Desde Novembro/2017 que é formadora de Educação, Género e Cidadania na Casa do Professor. Que importância tem tido, para si, ser formadora e trabalhar com estes temas tão importantes para a nossa sociedade? O que aprendeu desde que começou a estudar e a leccionar estes temas?

R: Percebo o exercício da formação como uma oportunidade para desenvolver competências e fundir duas áreas profissionais, de que gosto particularmente. Se por um lado, a psicologia clínica possibilita a atuação com natureza clínica e preventiva, enfatizando um processo desenvolvido a duas vozes, a formação privilegia o acesso a um grupo de pessoas e às sinergias que resultam dos grupos. E ainda que ambas as funções assumam objetivos distintos, dado que decorrem num contexto iminentemente relacional gozam de uma complementaridade que me fascina. Ministrar formação em igualdade de género, especificamente para professores e professoras, representa um compromisso e responsabilidade sobre o domínio dos conteúdos, uma vez que o fim último é a co construção de um sistema educativo cada vez mais plural e inclusivo. A escola, o currículo e os materiais pedagógicos são veículos de perpetuação de desigualdades e estereotipias de género, reproduzindo representações da ordem de género da época e do contexto socio politico onde os grupos e/ou indivíduos se inserem. Capacitar o corpo docente para que possam, de forma mais competente e eficaz, identificar e erradicar assimetrias e desigualdades junto de alunos e alunas é contribuir para a mudança sustentada de comportamentos. E isso é algo, porque acredito numa sociedade que se quer justa e não castradora de oportunidades, que acarreta responsabilidade mas dá-me um gozo particular. E muito ainda há fazer nesta matéria!
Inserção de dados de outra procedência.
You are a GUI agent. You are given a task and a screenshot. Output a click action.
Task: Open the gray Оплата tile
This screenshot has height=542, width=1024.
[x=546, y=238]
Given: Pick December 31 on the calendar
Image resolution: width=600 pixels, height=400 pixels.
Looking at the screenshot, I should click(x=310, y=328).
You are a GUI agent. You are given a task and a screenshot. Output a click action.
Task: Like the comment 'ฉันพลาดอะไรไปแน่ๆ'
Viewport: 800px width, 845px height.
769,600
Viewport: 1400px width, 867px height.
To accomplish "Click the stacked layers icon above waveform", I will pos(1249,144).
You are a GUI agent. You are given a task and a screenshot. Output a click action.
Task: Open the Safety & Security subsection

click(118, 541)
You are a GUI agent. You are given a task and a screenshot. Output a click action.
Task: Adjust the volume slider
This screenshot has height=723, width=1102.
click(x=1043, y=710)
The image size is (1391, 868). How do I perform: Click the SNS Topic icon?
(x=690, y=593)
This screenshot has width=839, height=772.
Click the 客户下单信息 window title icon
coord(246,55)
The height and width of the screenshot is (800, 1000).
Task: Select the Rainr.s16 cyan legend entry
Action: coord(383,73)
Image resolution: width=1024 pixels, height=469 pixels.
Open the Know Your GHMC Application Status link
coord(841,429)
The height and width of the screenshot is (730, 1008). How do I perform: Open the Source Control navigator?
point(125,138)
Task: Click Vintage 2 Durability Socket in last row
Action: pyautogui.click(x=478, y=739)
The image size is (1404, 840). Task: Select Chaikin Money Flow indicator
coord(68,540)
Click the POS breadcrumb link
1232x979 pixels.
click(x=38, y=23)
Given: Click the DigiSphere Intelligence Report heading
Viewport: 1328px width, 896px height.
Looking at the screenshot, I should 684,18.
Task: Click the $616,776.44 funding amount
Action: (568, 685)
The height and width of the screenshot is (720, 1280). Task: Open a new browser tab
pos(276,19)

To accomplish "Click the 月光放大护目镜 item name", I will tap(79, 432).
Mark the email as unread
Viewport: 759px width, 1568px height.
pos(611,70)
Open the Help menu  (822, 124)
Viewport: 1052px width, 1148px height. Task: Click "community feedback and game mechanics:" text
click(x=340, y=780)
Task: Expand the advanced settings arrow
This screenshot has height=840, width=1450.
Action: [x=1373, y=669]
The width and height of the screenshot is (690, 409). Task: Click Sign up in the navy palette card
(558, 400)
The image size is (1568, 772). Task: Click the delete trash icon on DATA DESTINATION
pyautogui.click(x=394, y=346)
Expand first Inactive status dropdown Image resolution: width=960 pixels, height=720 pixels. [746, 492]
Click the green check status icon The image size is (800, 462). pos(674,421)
Prestou serviço comunitário como voluntária, no projecto "Dar que Pensar", como gestora da pasta da comunidade entre Outubro de 2014 e Abril de 2015, participando no Alívio à pobreza, no Combate ao desperdício alimentar e na Erradicação da fome na comunidade local. Dedica-se igualmente ao activismo em Viana do Castelo, na Amnistia Internacional Portugal, desde Abril de 2016. De que forma têm sido determinantes e fundamentais para o seu desenvolvimento o projecto “Dar que Pensar”, o trabalho na Amnistia e o trabalho no alívio da pobreza? Como vê a possibilidade da erradicação total deste tipo de problemas? Por que motivo é importante reflectir e trabalhar em prol dos direitos humanos?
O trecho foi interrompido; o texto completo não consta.